I've built the same turntable using different materials for the plinth. Also made cones, footers, shelves and racks using different materials. After a while you gain enough experience you realize you can get a pretty good idea what something will sound like simply by tapping on it. The sound it makes when you hit it is the sound it will impart to whatever you build out of it.
MDF is so widely used not because it has such fantastic vibration control characteristics. Its used because of its unique combination of features. Mainly, its affordable, available, uniform, easily and precisely machineable, and has reasonably good sonic qualities. Build the same thing out of solid pine, oak, teak, or any species wood, and compare to MDF it will be apparent each wood has its own character and all of them together have much more character than MDF, which is comparatively neutral and benign.

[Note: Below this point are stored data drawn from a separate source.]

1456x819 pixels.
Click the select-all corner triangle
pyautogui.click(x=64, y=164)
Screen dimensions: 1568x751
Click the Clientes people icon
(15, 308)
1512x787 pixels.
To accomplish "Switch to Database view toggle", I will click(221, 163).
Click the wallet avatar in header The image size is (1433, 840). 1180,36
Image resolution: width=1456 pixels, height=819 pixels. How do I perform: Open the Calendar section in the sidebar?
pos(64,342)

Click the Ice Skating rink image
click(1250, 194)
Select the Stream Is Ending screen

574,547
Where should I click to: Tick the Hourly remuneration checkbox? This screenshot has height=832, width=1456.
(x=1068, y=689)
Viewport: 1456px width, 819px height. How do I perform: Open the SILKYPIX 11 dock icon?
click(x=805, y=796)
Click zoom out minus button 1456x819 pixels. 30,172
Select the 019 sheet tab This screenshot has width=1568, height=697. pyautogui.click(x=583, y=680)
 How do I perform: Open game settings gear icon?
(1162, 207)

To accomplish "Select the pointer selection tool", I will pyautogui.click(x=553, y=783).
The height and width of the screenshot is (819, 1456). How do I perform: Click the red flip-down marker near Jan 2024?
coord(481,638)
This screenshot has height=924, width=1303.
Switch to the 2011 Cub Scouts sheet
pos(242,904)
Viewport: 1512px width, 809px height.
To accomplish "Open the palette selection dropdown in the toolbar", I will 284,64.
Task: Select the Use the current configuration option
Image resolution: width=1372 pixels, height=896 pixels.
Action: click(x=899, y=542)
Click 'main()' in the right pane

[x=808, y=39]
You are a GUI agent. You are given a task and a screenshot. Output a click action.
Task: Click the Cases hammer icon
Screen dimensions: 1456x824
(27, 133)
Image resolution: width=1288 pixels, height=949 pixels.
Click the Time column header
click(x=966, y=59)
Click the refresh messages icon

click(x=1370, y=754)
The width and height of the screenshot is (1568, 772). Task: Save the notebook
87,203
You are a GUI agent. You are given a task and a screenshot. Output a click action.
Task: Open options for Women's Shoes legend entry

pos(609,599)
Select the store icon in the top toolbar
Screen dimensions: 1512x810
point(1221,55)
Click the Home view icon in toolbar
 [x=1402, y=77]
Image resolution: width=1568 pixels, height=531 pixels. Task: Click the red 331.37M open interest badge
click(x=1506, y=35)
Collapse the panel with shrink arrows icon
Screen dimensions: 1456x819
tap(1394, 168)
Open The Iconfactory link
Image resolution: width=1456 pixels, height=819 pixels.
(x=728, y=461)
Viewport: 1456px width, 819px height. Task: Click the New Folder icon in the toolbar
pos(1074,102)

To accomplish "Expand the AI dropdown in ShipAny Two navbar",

Chipboard is something I have never tried simply because it is so obviously a worse material than just about anything else. Cardboard, maybe, would be worse. Soggy MDF. Sheet rock. Whatever material you could find that is even less uniform, with more voids, less stiffness, and more impossible to shape with any degree of accuracy.
But hey, go ahead and try. That is after all how most people learn.
What I really am curious about though is where in the world you ever heard of "good-quality good old fine-grained chipboard"?
That to me is such an oxymoron it almost makes me think you might just be a troll?